Exercise description: Repeat the data below exactly, with every entry included.

Stored items:
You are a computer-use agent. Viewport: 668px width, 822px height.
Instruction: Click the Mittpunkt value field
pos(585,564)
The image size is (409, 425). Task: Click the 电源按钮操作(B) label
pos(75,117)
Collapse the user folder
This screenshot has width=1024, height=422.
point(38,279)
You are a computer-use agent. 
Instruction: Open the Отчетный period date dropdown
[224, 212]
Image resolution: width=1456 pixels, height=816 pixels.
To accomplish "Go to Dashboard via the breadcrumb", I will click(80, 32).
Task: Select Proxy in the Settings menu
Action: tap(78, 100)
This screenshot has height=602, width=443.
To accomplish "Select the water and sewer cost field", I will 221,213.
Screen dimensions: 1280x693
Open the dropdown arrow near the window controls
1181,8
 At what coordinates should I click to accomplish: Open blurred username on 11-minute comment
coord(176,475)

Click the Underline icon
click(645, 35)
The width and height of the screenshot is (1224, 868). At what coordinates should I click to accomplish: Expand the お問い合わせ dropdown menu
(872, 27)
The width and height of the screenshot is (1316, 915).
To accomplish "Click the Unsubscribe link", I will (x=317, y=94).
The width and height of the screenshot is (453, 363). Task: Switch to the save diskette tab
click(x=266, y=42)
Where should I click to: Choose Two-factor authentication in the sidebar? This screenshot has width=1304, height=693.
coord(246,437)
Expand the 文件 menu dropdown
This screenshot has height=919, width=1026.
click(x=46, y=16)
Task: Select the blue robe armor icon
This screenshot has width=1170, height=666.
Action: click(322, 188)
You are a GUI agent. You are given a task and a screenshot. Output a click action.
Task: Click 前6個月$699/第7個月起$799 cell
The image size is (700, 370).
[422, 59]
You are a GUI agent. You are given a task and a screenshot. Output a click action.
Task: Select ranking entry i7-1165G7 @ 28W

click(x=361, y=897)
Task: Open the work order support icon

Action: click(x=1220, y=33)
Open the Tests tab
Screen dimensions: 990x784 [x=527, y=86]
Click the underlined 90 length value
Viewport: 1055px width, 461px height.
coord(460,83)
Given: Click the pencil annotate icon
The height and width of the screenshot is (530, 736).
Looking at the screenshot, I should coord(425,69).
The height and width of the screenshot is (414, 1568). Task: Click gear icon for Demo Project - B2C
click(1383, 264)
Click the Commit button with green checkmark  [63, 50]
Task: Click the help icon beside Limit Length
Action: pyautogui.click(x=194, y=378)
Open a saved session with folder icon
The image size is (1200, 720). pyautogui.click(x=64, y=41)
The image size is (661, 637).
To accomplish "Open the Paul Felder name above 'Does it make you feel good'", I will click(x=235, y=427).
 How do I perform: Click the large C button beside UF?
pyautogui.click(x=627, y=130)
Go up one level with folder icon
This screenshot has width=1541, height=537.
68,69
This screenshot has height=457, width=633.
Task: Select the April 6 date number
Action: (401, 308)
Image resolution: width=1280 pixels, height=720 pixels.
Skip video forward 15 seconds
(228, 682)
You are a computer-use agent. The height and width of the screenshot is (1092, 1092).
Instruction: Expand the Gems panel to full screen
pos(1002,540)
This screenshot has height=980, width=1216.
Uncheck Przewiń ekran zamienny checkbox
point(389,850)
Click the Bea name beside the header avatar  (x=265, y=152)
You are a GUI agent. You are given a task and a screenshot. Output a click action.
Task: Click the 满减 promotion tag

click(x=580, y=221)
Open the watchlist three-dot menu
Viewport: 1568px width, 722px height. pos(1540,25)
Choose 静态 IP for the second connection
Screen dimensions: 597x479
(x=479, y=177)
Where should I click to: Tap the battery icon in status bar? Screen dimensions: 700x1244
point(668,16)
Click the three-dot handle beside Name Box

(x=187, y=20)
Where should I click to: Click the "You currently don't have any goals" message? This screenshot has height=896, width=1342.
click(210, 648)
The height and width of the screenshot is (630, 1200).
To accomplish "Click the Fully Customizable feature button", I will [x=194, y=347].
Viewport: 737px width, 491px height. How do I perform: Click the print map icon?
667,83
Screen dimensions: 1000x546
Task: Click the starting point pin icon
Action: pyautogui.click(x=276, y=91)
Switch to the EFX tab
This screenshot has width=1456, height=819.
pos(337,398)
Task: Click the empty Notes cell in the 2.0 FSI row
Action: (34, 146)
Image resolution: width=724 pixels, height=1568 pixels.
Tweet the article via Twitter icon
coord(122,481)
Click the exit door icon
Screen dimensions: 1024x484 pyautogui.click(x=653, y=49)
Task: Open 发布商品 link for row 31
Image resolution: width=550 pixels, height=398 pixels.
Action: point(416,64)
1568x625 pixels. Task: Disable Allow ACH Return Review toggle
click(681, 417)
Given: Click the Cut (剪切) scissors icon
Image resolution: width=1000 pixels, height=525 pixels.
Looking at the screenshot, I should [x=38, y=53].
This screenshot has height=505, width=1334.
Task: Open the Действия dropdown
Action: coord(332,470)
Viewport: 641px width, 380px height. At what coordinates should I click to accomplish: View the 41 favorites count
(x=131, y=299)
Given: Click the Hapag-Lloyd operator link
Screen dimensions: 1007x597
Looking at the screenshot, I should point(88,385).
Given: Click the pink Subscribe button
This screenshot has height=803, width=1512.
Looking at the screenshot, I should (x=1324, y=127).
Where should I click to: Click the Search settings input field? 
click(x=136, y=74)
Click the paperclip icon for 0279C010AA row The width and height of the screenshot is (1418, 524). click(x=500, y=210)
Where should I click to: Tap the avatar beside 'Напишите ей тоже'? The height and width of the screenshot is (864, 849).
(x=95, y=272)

Answer space:
You are a computer-use agent. Viewport: 668px width, 822px height.
Instruction: Click the Mittpunkt value field
pos(585,564)
The image size is (409, 425). Task: Click the 电源按钮操作(B) label
pos(75,117)
Collapse the user folder
This screenshot has width=1024, height=422.
point(38,279)
You are a computer-use agent. 
Instruction: Open the Отчетный period date dropdown
[224, 212]
Image resolution: width=1456 pixels, height=816 pixels.
To accomplish "Go to Dashboard via the breadcrumb", I will click(80, 32).
Task: Select Proxy in the Settings menu
Action: tap(78, 100)
This screenshot has height=602, width=443.
To accomplish "Select the water and sewer cost field", I will 221,213.
Screen dimensions: 1280x693
Open the dropdown arrow near the window controls
1181,8
 At what coordinates should I click to accomplish: Open blurred username on 11-minute comment
coord(176,475)

Click the Underline icon
click(645, 35)
The width and height of the screenshot is (1224, 868). At what coordinates should I click to accomplish: Expand the お問い合わせ dropdown menu
(872, 27)
The width and height of the screenshot is (1316, 915).
To accomplish "Click the Unsubscribe link", I will (x=317, y=94).
The width and height of the screenshot is (453, 363). Task: Switch to the save diskette tab
click(x=266, y=42)
Where should I click to: Choose Two-factor authentication in the sidebar? This screenshot has width=1304, height=693.
coord(246,437)
Expand the 文件 menu dropdown
This screenshot has height=919, width=1026.
click(x=46, y=16)
Task: Select the blue robe armor icon
This screenshot has width=1170, height=666.
Action: click(322, 188)
You are a GUI agent. You are given a task and a screenshot. Output a click action.
Task: Click 前6個月$699/第7個月起$799 cell
The image size is (700, 370).
[422, 59]
You are a GUI agent. You are given a task and a screenshot. Output a click action.
Task: Select ranking entry i7-1165G7 @ 28W

click(x=361, y=897)
Task: Open the work order support icon

Action: click(x=1220, y=33)
Open the Tests tab
Screen dimensions: 990x784 [x=527, y=86]
Click the underlined 90 length value
Viewport: 1055px width, 461px height.
coord(460,83)
Given: Click the pencil annotate icon
The height and width of the screenshot is (530, 736).
Looking at the screenshot, I should coord(425,69).
The height and width of the screenshot is (414, 1568). Task: Click gear icon for Demo Project - B2C
click(1383, 264)
Click the Commit button with green checkmark  [63, 50]
Task: Click the help icon beside Limit Length
Action: pyautogui.click(x=194, y=378)
Open a saved session with folder icon
The image size is (1200, 720). pyautogui.click(x=64, y=41)
The image size is (661, 637).
To accomplish "Open the Paul Felder name above 'Does it make you feel good'", I will click(x=235, y=427).
 How do I perform: Click the large C button beside UF?
pyautogui.click(x=627, y=130)
Go up one level with folder icon
This screenshot has width=1541, height=537.
68,69
This screenshot has height=457, width=633.
Task: Select the April 6 date number
Action: (401, 308)
Image resolution: width=1280 pixels, height=720 pixels.
Skip video forward 15 seconds
(228, 682)
You are a computer-use agent. The height and width of the screenshot is (1092, 1092).
Instruction: Expand the Gems panel to full screen
pos(1002,540)
This screenshot has height=980, width=1216.
Uncheck Przewiń ekran zamienny checkbox
point(389,850)
Click the Bea name beside the header avatar  (x=265, y=152)
You are a GUI agent. You are given a task and a screenshot. Output a click action.
Task: Click the 满减 promotion tag

click(x=580, y=221)
Open the watchlist three-dot menu
Viewport: 1568px width, 722px height. pos(1540,25)
Choose 静态 IP for the second connection
Screen dimensions: 597x479
(x=479, y=177)
Where should I click to: Tap the battery icon in status bar? Screen dimensions: 700x1244
point(668,16)
Click the three-dot handle beside Name Box

(x=187, y=20)
Where should I click to: Click the "You currently don't have any goals" message? This screenshot has height=896, width=1342.
click(210, 648)
The height and width of the screenshot is (630, 1200).
To accomplish "Click the Fully Customizable feature button", I will [x=194, y=347].
Viewport: 737px width, 491px height. How do I perform: Click the print map icon?
667,83
Screen dimensions: 1000x546
Task: Click the starting point pin icon
Action: pyautogui.click(x=276, y=91)
Switch to the EFX tab
This screenshot has width=1456, height=819.
pos(337,398)
Task: Click the empty Notes cell in the 2.0 FSI row
Action: (34, 146)
Image resolution: width=724 pixels, height=1568 pixels.
Tweet the article via Twitter icon
coord(122,481)
Click the exit door icon
Screen dimensions: 1024x484 pyautogui.click(x=653, y=49)
Task: Open 发布商品 link for row 31
Image resolution: width=550 pixels, height=398 pixels.
Action: point(416,64)
1568x625 pixels. Task: Disable Allow ACH Return Review toggle
click(681, 417)
Given: Click the Cut (剪切) scissors icon
Image resolution: width=1000 pixels, height=525 pixels.
Looking at the screenshot, I should [x=38, y=53].
This screenshot has height=505, width=1334.
Task: Open the Действия dropdown
Action: coord(332,470)
Viewport: 641px width, 380px height. At what coordinates should I click to accomplish: View the 41 favorites count
(x=131, y=299)
Given: Click the Hapag-Lloyd operator link
Screen dimensions: 1007x597
Looking at the screenshot, I should point(88,385).
Given: Click the pink Subscribe button
This screenshot has height=803, width=1512.
Looking at the screenshot, I should (x=1324, y=127).
Where should I click to: Click the Search settings input field? 
click(x=136, y=74)
Click the paperclip icon for 0279C010AA row The width and height of the screenshot is (1418, 524). click(x=500, y=210)
Where should I click to: Tap the avatar beside 'Напишите ей тоже'? The height and width of the screenshot is (864, 849).
(x=95, y=272)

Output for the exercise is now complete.